A young girl who was left seriously injured after being stabbed by her father has been reunited with the two police officers who saved her life.
The seven-year-old, who was only being named publicly as Noura, also met the Duke of Cambridge at an event at a London fire station to mark Emergency Services Day.
Noura met Metropolitan Police officers Pc Ryan Legge and Pc Ahmet Mavitunali, who gave her life-saving emergency treatment when her father attacked her at his home in Brent, north-west London, in May 2020.
The officers were alerted about concerns over the welfare of a man and his young daughter after being told that his family in Austria had received a photograph electronically of the two showing significant injuries.
They did not have an exact address at the block of flats where the attack took place and had to force their way into several properties before finding Noura, then aged six, who was unconscious and had suffered significant stab wounds to her neck and chest.
Doctors initially feared that Noura would suffer serious neurological brain damage, but she has since made a full recovery and is doing really well.
Noura’s mother Luna Di Raimondo said: “The emergency services saved her. They were extremely quick and made sure she got to the hospital. If they did not do what they did, probably she would not be here.
“Meeting William today has been a happy ending. It has been a remarkable experience.”
Noura’s father, who was found with self-inflicted stab wounds, was charged with attempted murder and jailed for 22 years, the Metropolitan Police said.
William, who served as a pilot for the East Anglian Air Ambulance for two years until 2017, met frontline workers from the South East Coast Ambulance Service, the RNLI, the Metropolitan Police and the London Fire Brigade (LFB) along with people who received their life-saving help.
He heard their first-hand stories of rescue and bravery during a visit to the Dockhead Fire Station in south-east London.
London Fire Commissioner Andy Roe, who said the frontline workers represented “the best of Britain’s emergency services,” added: “I think it is a really great reminder of all those selfless public servants out there, the ordinary people who are prepared to do extraordinary things on a daily basis.
“When you listen to His Royal Highness talking to the people here, he is coming from his own experience.
“He has flown a helicopter. He has rescued people. He understands what they might be going through. My experience of him is that he is really interested in their stories on a human level. It has been a privilege to hear their stories.”

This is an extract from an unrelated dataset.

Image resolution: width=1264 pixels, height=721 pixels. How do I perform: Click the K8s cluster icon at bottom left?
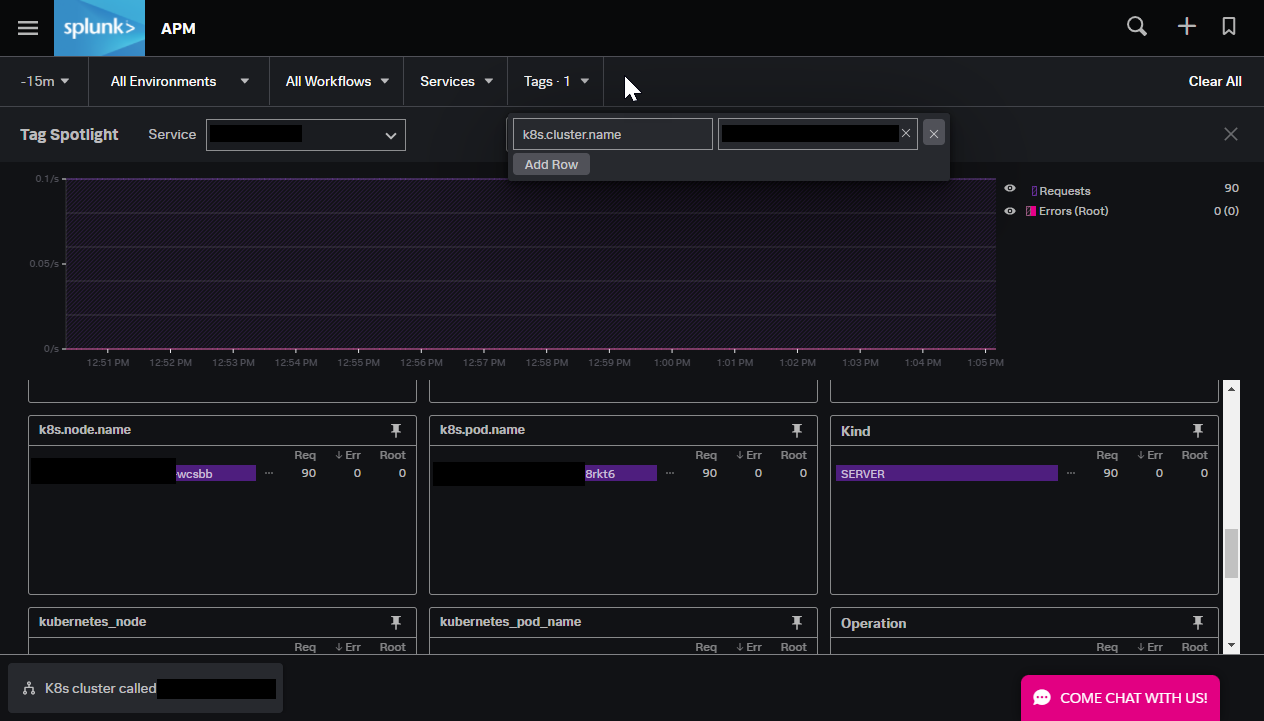[x=28, y=688]
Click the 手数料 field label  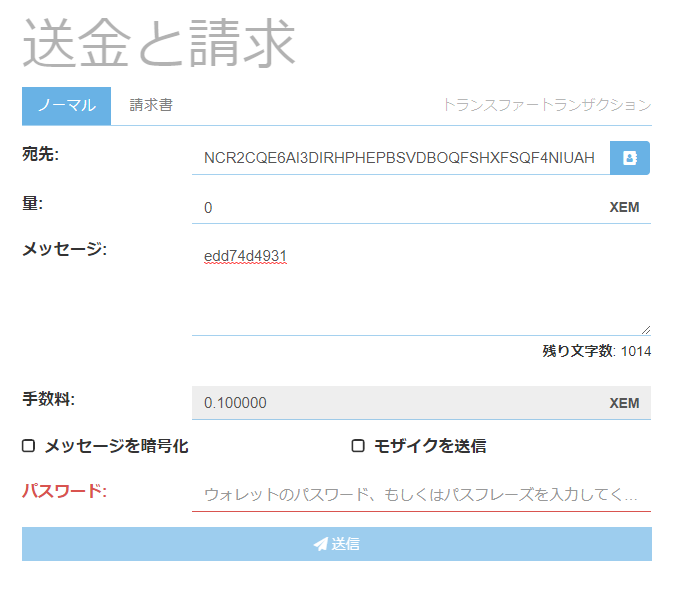pos(49,399)
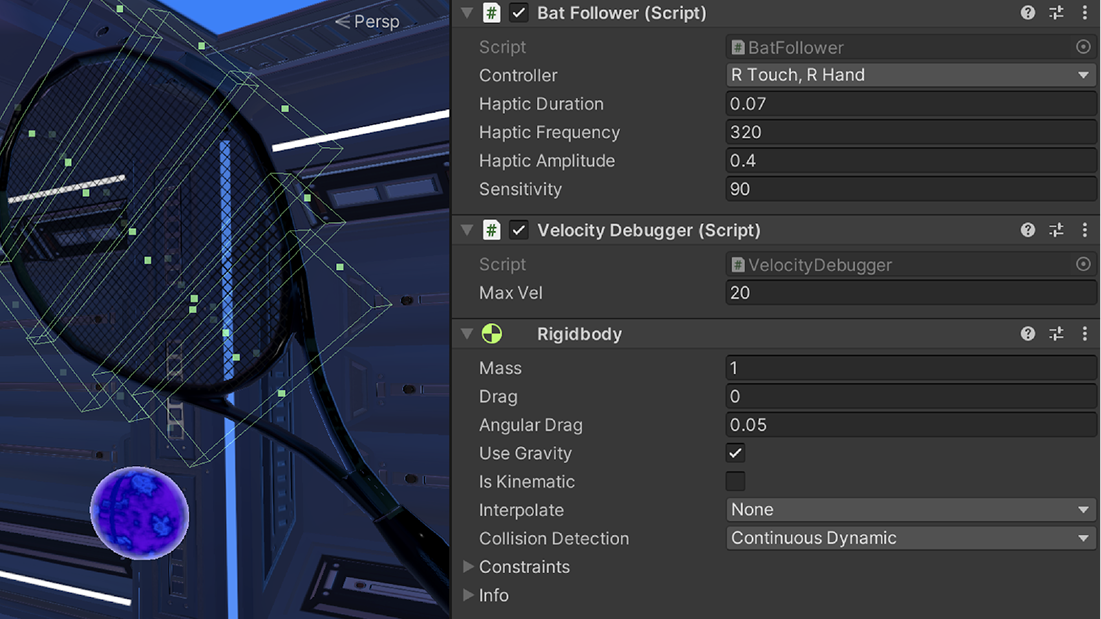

William heard how a 10-year-old schoolboy survived being dragged out to sea after remembering RNLI water safety advice.
Ravi Saini, of Leeds, was rescued by the crew of Scarborough RNLI inshore lifeboat in July 2020 after being dragged out to sea while paddling during a summer holiday with his father Nathu Ram, mother Puspa and younger sister Muskan.
Ravi remembered the RNLI’s “Float to Live” advice – to lie on your back like a starfish and relax – from a television series about the charity and was able to remain afloat for almost an hour before the lifeboat crew found and rescued him, returning him safely to his waiting family.
After meeting William and catching up with his rescuers on Thursday, Ravi, now aged 11, said: “They (the emergency services) do so much in saving lives and get so little back that it is good they have a day when people think about them.”
South East Coast ambulance technician Charlotte Speers, along with off-duty firefighters Marc Rustage and James Knight, resuscitated five year-old Lila Page who collapsed in March 2020.
Ms Speers, who was on maternity leave, was at The Railway pub in Rainham, Kent, when she heard a commotion and the pub manager shouting for someone to call an ambulance.
She and her off-duty emergency colleagues went to help.
It was later discovered that Lila, of Rainham, had a heart condition.
She has since had surgery at Great Ormond Street Hospital and is doing very well.
Lila was dressed like a princess with a toy tiara for her meeting with William on Thursday and he said he liked her sparkly silver shoes and unicorn watch.
Asked about her meeting with William and the people who saved her, she said “it was nice meeting new people and they are cool, really cool”.
William also heard about a fire at a 19-storey block of flats in Tower Hamlets, east London, in May, in which two men were taken to hospital with injuries and smoke inhalation while 42 other people, including children, were treated at the scene.
The block was evacuated and 35 people were rescued. Amid the heavy smoke, firefighter Nikolay Penchev carried a woman down 18 floors and led her husband safely out of the building.
Mr Penchev, 26, who has two years’ service as a firefighter in London along with four years in the Bulgarian Fire Brigade, said: “It had been a necessity. There was no other option and I had to reassure her that I was capable and confident of doing it.”
William is to meet frontline workers at Kensington Palace later on Thursday afternoon to talk about suicide prevention within the emergency services community.
World Suicide Prevention Day is on September 10.